| PAGE TEXT |
Part Zero: Tips of Starting

If you have an invite code, go to www.sheet0.com to log in using your code. If you don’t have a code, join our Discord server or fill out this form to request access.

Part One: Submitting Your First Task

Whenever you want to scrape data from the internet, simply enter your task description in the input box on Sheet0 and click the “Run” button. For example:
Extract the companies in the recent 3 batches on https://www.ycombinator.com/companies, and collect information about each company’s founders.
Sheet0 will automatically break down the task, generate a data collection workflow, and start executing it. You can view the progress and results in the chat window.

Advanced Tutorial: Describe Tasks More Effectively

To improve the accuracy and efficiency of your tasks, consider these tips:
  • Provide Specific URLs: If you want to scrape data from a specific website, provide the URL so Sheet0 can better understand your needs. Without a URL, Sheet0 will try to find relevant information online, which may lead to inaccurate results.
  • Break Down Complex Tasks: If your task involves multiple pages or steps, break it down into smaller subtasks and describe the dependencies between them. For example, with the YCombinator task, we have two steps: first, scrape the list of companies, then gather founder information from each company’s detail page. The second step depends on the results of the first step (i.e., the URLs of the company detail pages), so you can describe it as:
    1. Scrape the list of recent companies from https://www.ycombinator.com/companies and extract the detail page URL for each company.
    2. Gather founder information from each company’s detail page.
  • Avoid Using Non-Existent Filters: When describing tasks, ensure that the relevant filters exist on the source webpage and can be used. If filters are not available, you can scrape all data first and then perform data analysis via a chat message. For example, if you want to scrape @elonmusk’s tweets from the past week but Twitter doesn’t provide such a filter, you can first scrape all tweets and then ask Sheet0 to analyze and filter the data:
    Task description: Scrape all tweets from @elonmusk After task completion: Help me filter @elonmusk’s tweets from the past week

Example of a Complex Task

In the following example, we’ll scrape a list of companies from YCombinator with “serial entrepreneur” founders. Sounds complex? Don’t worry, with a little patience, Sheet0 will help you get it done!

[Collection entries]
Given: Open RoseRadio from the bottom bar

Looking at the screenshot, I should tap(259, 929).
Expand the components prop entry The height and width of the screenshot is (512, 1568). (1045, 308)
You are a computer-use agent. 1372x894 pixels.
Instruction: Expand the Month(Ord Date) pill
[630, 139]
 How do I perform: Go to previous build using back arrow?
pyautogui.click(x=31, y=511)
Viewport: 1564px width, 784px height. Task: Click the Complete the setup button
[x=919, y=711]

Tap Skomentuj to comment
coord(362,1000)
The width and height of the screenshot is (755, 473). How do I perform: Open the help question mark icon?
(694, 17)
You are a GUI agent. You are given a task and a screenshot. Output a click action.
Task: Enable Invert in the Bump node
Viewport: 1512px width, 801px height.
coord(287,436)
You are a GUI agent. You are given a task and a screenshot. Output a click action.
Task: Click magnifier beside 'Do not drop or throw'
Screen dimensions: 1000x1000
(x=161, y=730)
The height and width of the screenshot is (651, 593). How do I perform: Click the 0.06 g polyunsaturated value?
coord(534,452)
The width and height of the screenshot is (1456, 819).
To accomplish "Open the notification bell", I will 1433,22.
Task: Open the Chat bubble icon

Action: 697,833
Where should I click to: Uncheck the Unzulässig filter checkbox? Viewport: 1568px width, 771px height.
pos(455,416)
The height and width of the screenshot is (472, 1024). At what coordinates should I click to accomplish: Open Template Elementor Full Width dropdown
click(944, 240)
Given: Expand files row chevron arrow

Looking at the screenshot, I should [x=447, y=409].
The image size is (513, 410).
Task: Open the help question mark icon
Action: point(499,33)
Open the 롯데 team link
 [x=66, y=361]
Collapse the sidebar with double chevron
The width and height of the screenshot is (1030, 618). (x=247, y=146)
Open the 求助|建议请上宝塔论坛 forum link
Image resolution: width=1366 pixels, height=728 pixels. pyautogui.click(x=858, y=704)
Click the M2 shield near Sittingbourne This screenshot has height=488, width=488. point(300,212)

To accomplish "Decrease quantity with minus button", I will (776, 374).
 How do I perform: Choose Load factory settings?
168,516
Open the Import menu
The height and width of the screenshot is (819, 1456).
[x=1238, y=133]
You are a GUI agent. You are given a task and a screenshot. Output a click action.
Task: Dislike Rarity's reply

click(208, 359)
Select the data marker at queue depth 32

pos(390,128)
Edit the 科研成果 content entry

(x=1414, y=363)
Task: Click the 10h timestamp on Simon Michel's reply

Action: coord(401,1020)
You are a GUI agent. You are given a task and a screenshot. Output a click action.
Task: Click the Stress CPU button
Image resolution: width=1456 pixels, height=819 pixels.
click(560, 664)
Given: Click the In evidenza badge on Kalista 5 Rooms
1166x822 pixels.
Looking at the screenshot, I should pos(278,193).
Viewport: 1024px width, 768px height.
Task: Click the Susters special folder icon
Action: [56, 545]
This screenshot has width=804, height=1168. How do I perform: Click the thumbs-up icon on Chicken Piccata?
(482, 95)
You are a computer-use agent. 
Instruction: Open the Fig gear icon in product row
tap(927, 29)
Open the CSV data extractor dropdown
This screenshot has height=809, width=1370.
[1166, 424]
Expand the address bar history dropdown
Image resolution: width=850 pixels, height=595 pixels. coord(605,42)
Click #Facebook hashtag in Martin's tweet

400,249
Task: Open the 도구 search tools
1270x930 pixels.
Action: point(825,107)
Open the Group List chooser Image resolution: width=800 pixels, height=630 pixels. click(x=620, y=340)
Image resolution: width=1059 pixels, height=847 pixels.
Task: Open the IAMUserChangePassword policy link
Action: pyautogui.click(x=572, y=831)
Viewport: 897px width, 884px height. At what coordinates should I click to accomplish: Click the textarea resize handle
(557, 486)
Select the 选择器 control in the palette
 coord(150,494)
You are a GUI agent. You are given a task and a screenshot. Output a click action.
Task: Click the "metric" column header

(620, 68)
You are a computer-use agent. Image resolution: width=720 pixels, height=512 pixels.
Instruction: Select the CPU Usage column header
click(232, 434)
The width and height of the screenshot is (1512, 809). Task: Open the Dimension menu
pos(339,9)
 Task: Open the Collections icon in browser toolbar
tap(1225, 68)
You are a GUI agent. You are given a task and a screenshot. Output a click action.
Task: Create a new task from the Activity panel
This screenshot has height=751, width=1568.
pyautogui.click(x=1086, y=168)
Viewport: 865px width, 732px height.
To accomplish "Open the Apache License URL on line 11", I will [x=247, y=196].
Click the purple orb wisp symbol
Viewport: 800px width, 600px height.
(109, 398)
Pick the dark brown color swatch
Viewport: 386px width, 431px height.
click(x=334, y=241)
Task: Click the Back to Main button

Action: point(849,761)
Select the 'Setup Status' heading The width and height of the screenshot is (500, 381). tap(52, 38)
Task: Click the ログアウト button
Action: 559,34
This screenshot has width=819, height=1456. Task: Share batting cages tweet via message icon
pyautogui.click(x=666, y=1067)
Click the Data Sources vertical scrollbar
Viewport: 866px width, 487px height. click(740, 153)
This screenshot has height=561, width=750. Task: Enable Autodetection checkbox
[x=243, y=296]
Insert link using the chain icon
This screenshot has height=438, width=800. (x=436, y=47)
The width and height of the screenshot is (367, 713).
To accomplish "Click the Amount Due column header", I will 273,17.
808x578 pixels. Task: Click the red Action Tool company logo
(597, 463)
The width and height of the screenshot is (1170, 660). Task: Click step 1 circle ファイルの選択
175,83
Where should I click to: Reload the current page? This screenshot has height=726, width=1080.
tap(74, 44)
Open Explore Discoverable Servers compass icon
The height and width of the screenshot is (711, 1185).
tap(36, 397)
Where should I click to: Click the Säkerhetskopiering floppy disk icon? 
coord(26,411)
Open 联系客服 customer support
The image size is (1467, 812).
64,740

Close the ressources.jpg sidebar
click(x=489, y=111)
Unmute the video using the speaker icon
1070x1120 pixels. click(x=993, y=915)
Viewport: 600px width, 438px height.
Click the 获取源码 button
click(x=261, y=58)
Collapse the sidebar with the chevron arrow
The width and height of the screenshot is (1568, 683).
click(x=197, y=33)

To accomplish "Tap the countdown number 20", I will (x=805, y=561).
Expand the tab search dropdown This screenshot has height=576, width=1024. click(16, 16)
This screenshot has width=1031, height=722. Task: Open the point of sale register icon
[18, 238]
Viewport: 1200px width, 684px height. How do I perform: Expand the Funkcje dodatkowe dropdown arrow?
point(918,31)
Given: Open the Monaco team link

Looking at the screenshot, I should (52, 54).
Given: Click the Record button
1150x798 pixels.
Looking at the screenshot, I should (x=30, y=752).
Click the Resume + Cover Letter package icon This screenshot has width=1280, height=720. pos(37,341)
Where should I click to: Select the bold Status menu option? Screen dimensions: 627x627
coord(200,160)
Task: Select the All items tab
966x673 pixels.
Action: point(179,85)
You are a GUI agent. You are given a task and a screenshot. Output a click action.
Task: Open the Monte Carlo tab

| TASK LIST |
a: Answer these questions using the Sheet0 tutorial above.
(i) Where does a user with an invite code go to log in?
(ii) Which button is clicked after a task description is entered in the input box?
(iii) What may happen when no URL is provided?
b: Write out the Sheet0 tutorial word for word, from "Example of a" to "get it done!".

| CORRECT ANSWERS |
a:
(i) www.sheet0.com
(ii) The "Run" button.
(iii) Sheet0 will try to find relevant information online, which may lead to inaccurate results.

b:
Example of a Complex Task

In the following example, we’ll scrape a list of companies from YCombinator with “serial entrepreneur” founders. Sounds complex? Don’t worry, with a little patience, Sheet0 will help you get it done!